Attività da svolgere:
1. Elenca tutte le persone citate per nome nell'estratto sulla normativa canonica.
2. Riproduci fedelmente il passo dell'estratto sulla normativa canonica compreso tra "I delicta graviora" e "can. 1442 CCEO);?", estremi inclusi.

Estratto del testo:
▼
Nel 1994, la Santa Sede concesse un indulto per i Vescovi degli Stati Uniti: l’età per definire il delitto canonico di abuso sessuale di un minore fu elevata a 18 anni . Inoltre, il tempo per la prescrizione fu esteso ad un periodo di 10 anni calcolato a partire dal compimento del 18° anno di età della vittima. Venne indicato esplicitamente ai Vescovi di svolgere i processi canonici nelle Diocesi. Gli appelli furono riservati alla Rota Romana, i ricorsi amministrativi alla Congregazione per il Clero. Durante questo periodo (1994-2001) non si fece alcun riferimento all’antica competenza del Sant’Uffizio per questi casi.

L’indulto del 1994 per gli Stati Uniti fu esteso all’Irlanda nel 1996. Nel frattempo, la questione di procedure speciali per casi di abuso sessuale venne discussa nella Curia romana. Alla fine, il Papa Giovanni Paolo II decise di includere l’abuso sessuale di un minore di 18 anni commesso da un chierico nel nuovo elenco di delitti canonici riservati alla Congregazione per la Dottrina della Fede. La prescrizione per questi casi venne fissata in 10 anni a partire dal compimento del 18° anno di età della vittima. La nuova legge, un motu proprio dal titolo "Sacramentorum sanctitatis tutela", fu promulgata il 30 aprile 2001. Una lettera firmata dal Cardinal Joseph Ratzinger e dall’Arcivescovo Tarcisio Bertone, rispettivamente Prefetto e Segretario della Congregazione per la Dottrina della Fede, fu inviata a tutti i Vescovi cattolici il 18 maggio 2001. La lettera informava i Vescovi della nuova legge e delle nuove procedure che sostituivano l’Istruzione "Crimen Sollicitationis".

In essa erano innanzitutto indicati quali fossero i delitti più gravi, sia contro la morale sia nella celebrazione dei sacramenti, riservati alla Congregazione; inoltre venivano indicate le speciali norme procedurali da osservarsi nei casi riguardanti tali gravi delitti, comprese le norme riguardanti la determinazione delle sanzioni canoniche e la loro imposizione.

I delicta graviora riservati alla Congregazione per la Dottrina della Fede venivano elencati nel modo seguente:nell’ambito dei delitti contro la santità dell'augustissimo sacramento e sacrificio dell'Eucaristia:

1° l'asportazione o la conservazione a scopo sacrilego, o la profanazione delle specie consacrate (can. 1367 CIC e can. 1442 CCEO);?
▲
Contenuto dei dati:
▼
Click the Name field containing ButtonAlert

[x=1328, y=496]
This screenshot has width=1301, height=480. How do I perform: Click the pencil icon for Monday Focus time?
▲
Risposte per attività:
1.
- Giovanni Paolo II
- Joseph Ratzinger
- Tarcisio Bertone

2.
I delicta graviora riservati alla Congregazione per la Dottrina della Fede venivano elencati nel modo seguente:nell’ambito dei delitti contro la santità dell'augustissimo sacramento e sacrificio dell'Eucaristia:

1° l'asportazione o la conservazione a scopo sacrilego, o la profanazione delle specie consacrate (can. 1367 CIC e can. 1442 CCEO);?